BEGIN
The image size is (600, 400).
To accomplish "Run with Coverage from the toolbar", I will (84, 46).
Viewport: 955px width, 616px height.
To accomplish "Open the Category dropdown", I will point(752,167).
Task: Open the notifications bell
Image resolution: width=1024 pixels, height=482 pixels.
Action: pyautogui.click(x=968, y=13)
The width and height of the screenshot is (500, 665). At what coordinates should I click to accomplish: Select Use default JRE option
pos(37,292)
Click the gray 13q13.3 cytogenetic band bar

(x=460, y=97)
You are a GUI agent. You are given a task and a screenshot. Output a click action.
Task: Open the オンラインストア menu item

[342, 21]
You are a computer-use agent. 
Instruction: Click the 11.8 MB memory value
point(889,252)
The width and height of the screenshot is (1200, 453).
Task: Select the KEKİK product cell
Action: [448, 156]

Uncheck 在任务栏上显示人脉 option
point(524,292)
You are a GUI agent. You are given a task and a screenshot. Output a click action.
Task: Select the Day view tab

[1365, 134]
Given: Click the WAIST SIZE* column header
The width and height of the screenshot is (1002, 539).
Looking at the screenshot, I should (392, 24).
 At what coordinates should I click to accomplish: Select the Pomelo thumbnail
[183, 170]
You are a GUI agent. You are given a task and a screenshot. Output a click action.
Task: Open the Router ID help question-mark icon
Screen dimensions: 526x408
END
Task:
Across the records above, return every line that contains the word "will".

Expected output:
To accomplish "Run with Coverage from the toolbar", I will (84, 46).
To accomplish "Open the Category dropdown", I will point(752,167).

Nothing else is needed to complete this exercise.